• MATERIAL PROVIDED:
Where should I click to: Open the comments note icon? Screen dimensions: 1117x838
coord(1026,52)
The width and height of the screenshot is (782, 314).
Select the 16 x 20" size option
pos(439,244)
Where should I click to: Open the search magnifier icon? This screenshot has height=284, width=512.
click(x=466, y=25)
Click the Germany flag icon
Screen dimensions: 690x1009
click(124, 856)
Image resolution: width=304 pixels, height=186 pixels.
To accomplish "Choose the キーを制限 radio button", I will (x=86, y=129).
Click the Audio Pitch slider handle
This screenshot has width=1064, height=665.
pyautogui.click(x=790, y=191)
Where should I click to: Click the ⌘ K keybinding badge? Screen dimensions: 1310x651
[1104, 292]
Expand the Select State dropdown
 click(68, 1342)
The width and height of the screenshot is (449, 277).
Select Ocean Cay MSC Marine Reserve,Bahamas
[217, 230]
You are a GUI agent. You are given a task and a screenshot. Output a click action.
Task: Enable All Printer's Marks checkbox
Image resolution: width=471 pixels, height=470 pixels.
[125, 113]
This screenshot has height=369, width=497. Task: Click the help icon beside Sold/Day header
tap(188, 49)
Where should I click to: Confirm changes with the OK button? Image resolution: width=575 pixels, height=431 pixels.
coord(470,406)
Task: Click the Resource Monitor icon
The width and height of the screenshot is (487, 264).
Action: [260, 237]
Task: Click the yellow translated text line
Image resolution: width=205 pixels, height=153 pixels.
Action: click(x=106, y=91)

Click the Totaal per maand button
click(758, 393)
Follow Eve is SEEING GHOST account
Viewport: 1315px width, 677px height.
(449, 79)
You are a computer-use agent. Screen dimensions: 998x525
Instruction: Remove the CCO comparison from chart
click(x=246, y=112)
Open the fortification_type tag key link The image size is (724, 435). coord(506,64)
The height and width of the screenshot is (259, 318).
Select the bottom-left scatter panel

• WHAT YOU WILL DO: Examine each line of the records above and tally those with the string "agent". State the total alone.

• THE COMPLETED TASK: 2